DATA RECORDS below:
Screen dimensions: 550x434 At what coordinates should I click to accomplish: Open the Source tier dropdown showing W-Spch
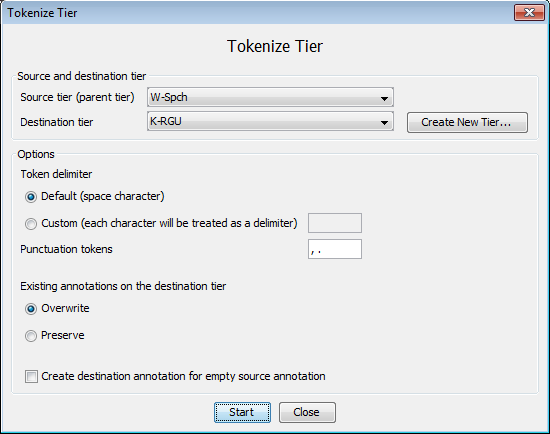[x=270, y=97]
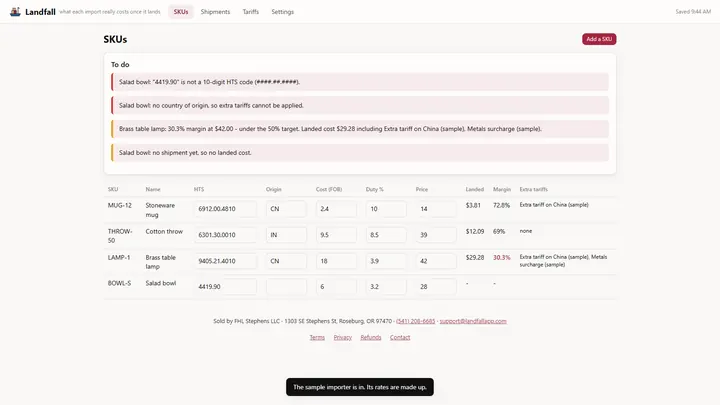Open the Terms link in footer
This screenshot has height=405, width=720.
coord(317,337)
End of DATA RECORDS.
ASSIGNED TASK
Reproduce the entries above exactly, without images.

RESULT OF THE EXERCISE
Screen dimensions: 550x434 At what coordinates should I click to accomplish: Open the Source tier dropdown showing W-Spch
[x=270, y=97]
Open the Terms link in footer
This screenshot has height=405, width=720.
coord(317,337)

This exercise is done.